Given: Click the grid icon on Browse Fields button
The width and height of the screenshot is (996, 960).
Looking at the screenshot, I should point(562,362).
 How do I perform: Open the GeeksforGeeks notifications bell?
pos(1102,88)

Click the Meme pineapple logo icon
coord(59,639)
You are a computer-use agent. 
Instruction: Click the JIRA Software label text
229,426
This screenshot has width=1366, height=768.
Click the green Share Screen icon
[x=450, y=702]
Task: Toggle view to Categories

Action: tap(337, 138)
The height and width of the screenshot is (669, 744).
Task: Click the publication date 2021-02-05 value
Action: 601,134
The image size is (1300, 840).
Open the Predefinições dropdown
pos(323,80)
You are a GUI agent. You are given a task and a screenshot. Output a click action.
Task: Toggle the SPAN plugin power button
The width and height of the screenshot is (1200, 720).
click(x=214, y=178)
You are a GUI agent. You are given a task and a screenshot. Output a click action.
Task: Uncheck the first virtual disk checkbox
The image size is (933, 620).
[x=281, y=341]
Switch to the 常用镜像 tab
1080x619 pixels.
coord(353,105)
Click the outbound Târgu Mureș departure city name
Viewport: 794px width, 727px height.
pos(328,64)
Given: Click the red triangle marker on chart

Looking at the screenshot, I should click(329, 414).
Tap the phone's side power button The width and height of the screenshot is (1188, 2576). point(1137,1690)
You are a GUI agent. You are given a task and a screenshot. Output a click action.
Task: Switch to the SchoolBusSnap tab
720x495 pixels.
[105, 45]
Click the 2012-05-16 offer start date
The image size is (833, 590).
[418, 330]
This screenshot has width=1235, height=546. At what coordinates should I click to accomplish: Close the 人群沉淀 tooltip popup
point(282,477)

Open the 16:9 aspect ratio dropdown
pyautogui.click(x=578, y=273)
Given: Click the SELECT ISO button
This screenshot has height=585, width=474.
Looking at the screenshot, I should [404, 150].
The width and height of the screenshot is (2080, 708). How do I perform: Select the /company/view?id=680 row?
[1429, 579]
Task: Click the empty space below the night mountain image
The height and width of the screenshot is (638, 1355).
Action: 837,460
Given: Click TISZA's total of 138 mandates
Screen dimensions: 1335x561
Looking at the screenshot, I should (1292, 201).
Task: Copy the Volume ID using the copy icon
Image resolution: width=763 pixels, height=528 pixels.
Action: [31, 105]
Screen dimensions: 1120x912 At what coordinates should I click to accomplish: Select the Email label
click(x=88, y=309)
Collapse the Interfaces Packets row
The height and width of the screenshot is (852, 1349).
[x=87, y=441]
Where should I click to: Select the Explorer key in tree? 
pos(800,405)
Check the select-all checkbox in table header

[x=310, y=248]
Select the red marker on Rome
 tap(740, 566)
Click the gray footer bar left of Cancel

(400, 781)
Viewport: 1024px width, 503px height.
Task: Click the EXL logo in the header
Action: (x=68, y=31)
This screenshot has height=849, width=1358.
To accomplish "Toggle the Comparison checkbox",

• **What you should do**: Beginning with the line that contains "Given: Click TISZA's total of 138 mandates", write out every line through the end of the entries above, exactly.

• **Completed task**:
Given: Click TISZA's total of 138 mandates
Screen dimensions: 1335x561
Looking at the screenshot, I should (1292, 201).
Task: Copy the Volume ID using the copy icon
Image resolution: width=763 pixels, height=528 pixels.
Action: [31, 105]
Screen dimensions: 1120x912 At what coordinates should I click to accomplish: Select the Email label
click(x=88, y=309)
Collapse the Interfaces Packets row
The height and width of the screenshot is (852, 1349).
[x=87, y=441]
Where should I click to: Select the Explorer key in tree? 
pos(800,405)
Check the select-all checkbox in table header

[x=310, y=248]
Select the red marker on Rome
 tap(740, 566)
Click the gray footer bar left of Cancel

(400, 781)
Viewport: 1024px width, 503px height.
Task: Click the EXL logo in the header
Action: (x=68, y=31)
This screenshot has height=849, width=1358.
To accomplish "Toggle the Comparison checkbox",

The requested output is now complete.